Figure 4. Wikipedia cladogram from Shen et al. 2017. Overlay limits LRT Troodontidae to the taxa in the white box. Others are in the bird lineage.

On the other hand,
the LRT (Fig. 2) includes troodontid taxa not included or nested elsewhere (e.g. Rhamphocephalus, Haplocheirus, Shuvuuia, Halszkaraptor). Readers will note that several of these taxa are alvarezsaurids that now nest within the Troodontidae in the LRT. This is a novel hypothesis of interrelationships. If there is another prior citation, please let me know so that can be promoted.

According to Wikipedia
“During most of the 20th century, troodontid fossils were few and incomplete and they have therefore been allied, at various times, with many dinosaurian lineages.” By contrast, most taxa included in the LRT are largely complete.

Wikipedia continues:
“More recent fossil discoveries of complete and articulated specimens (including specimens which preserve feathers, eggs, embryos, and complete juveniles), have helped to increase understanding about this group.” None of these sorts of taxa currently in the Troodontidae in the LRT (Fig. 2).

The first question is:
What is the definition of Troodontidae?

Looking for a definition online @ yourdictionary.com
“Any member of a family (Troodontidae) of small, bird-like theropod dinosaurs with large brains, large eyes, and a retractable claw on the second toe of each hind foot, similar to a farmer’s sickle, used for slashing at prey.”

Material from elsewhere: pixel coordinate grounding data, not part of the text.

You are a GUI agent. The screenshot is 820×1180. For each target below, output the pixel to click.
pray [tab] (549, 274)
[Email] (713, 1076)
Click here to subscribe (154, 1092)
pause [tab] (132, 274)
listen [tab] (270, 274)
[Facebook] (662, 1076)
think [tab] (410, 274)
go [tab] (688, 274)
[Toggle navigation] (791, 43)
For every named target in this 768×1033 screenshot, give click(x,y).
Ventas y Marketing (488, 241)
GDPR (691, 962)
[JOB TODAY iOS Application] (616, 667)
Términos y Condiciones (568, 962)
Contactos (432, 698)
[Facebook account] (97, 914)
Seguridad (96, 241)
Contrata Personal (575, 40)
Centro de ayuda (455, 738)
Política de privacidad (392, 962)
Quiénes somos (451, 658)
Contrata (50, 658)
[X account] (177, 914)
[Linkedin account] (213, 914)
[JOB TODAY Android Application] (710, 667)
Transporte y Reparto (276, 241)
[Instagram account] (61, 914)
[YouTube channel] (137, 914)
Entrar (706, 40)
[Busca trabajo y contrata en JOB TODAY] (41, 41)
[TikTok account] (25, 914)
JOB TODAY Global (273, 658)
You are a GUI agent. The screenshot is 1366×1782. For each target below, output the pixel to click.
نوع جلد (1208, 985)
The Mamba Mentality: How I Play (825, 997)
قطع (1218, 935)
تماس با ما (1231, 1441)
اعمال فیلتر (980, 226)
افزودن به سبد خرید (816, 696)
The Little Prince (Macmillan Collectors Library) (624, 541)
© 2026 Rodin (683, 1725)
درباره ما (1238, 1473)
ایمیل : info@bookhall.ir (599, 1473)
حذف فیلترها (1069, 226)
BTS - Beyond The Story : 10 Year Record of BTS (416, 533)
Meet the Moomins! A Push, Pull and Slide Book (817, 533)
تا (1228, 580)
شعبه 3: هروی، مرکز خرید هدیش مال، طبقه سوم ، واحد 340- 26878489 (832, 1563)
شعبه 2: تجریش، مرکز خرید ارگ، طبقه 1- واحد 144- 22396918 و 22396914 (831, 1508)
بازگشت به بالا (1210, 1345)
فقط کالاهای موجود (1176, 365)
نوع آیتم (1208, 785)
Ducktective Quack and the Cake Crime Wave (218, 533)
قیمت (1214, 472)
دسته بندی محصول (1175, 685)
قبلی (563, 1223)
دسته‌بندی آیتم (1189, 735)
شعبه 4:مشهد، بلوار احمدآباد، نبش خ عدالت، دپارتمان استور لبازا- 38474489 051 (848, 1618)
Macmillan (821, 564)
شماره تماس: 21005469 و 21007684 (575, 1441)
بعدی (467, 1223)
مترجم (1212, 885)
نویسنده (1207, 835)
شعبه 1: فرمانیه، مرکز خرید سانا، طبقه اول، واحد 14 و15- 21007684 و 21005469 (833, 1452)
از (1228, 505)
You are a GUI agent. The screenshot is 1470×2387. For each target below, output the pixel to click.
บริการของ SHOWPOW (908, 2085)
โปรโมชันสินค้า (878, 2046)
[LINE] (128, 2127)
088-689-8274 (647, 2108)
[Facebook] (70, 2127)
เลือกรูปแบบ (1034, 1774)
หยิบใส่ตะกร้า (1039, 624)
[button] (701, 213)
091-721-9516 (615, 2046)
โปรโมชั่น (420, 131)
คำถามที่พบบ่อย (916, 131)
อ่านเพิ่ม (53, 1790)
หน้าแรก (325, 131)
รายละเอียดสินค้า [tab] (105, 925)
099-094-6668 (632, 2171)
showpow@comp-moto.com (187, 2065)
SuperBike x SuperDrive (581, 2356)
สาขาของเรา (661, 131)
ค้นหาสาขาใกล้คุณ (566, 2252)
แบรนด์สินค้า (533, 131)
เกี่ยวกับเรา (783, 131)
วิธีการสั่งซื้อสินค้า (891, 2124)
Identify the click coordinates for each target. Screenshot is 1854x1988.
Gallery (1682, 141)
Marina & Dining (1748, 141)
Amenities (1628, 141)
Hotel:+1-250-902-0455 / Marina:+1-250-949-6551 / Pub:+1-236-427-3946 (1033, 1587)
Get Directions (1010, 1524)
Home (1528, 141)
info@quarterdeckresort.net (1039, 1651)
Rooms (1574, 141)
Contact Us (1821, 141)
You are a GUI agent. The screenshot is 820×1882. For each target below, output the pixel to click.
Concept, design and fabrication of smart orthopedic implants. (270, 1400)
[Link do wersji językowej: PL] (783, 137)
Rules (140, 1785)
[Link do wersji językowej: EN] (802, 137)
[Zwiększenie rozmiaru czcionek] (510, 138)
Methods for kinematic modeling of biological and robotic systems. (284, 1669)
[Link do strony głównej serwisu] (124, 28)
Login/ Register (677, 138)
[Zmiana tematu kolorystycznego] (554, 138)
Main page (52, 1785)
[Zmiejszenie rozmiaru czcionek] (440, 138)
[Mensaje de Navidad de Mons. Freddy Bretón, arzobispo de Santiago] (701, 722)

This is a trait-based definition, subject to convergence. We call this “Pulling a Larry Martin.” Only a phylogenetic nesting in a wide gamut cladogram can determine what is and what is not a troodontid and that starts with a definition of the clade.

According to Wikipedia (Troodon) 
“the entire genus is based only on a single tooth.” and this tooth has been considered to belong to a wide variety of Reptilia. “Phil Currie, reviewing the pertinent specimens in 1987, showed that supposed differences in tooth and jaw structure among troodontids and saurornithoidids were based on age and position of the tooth in the jaw, rather than a difference in species.”

So, there’s a definite problem
in defining both Troodon and the Troodontidae. Even so, the theropoddatabase.com has compiled a few that may prove useful.

1. Troodontidae = Troodon formosus (Gilmore 1924)
2. Troodontidae = Troodon formosus, Saurornithoides mongoliensis, Borogovia gracilicrus, Sinornithoides youngi but not Ornithomimus velox, Oviraptor philoceratops) (Varricchio 1997)
3. Troodontoidea = Troodon + Saurornithoides (Livezey and Zusi 2007)

What these definitions have in common
are the more completely known taxa, Sinornithoides, Sauronithoides and Zanabazar. Let’s make these, plus their last common ancestor. our working definition. Let’s assume, until proven wrong, that Troodon is similar in most respects. Given these parameters many taxa leave the clade Troodontidae and nest within the bird-line of anchiornithids or within birds (Fig. 2).

FIgure 5. Gobivenator is the most completely known troodontid. It nests with Zanabazar in the LRT.

Figure 6. Gobivenator skull, colors added here.

Gobivenator, the most completely known troodontid,
(Fig. 5, 6) was added to the LRT just an hour ago, nesting alongside Zanabazar with very few scoring differences. So, Gobivenator was not forgotten.

Figure 7. Mei long is a scansoriopterygid bird in the LRT. Yes it has small hands and could not fly, but the rest of its traits nest Mei within the bird clade.

Mei
(Fig. 7) nests not with troodontids in the LRT, but with the bird clade scansoriopterygids, between the private #12 Archaeopteryx specimen and Yi qi. Yes, it has small hands and could not fly (like Struthio the ostrich). Moving Mei to the troodontids adds 23 steps. Reversals do happen. A few traits compete against a larger suite. Let your software determine where a taxon nests and make sure you include enough taxa to let convergence happen.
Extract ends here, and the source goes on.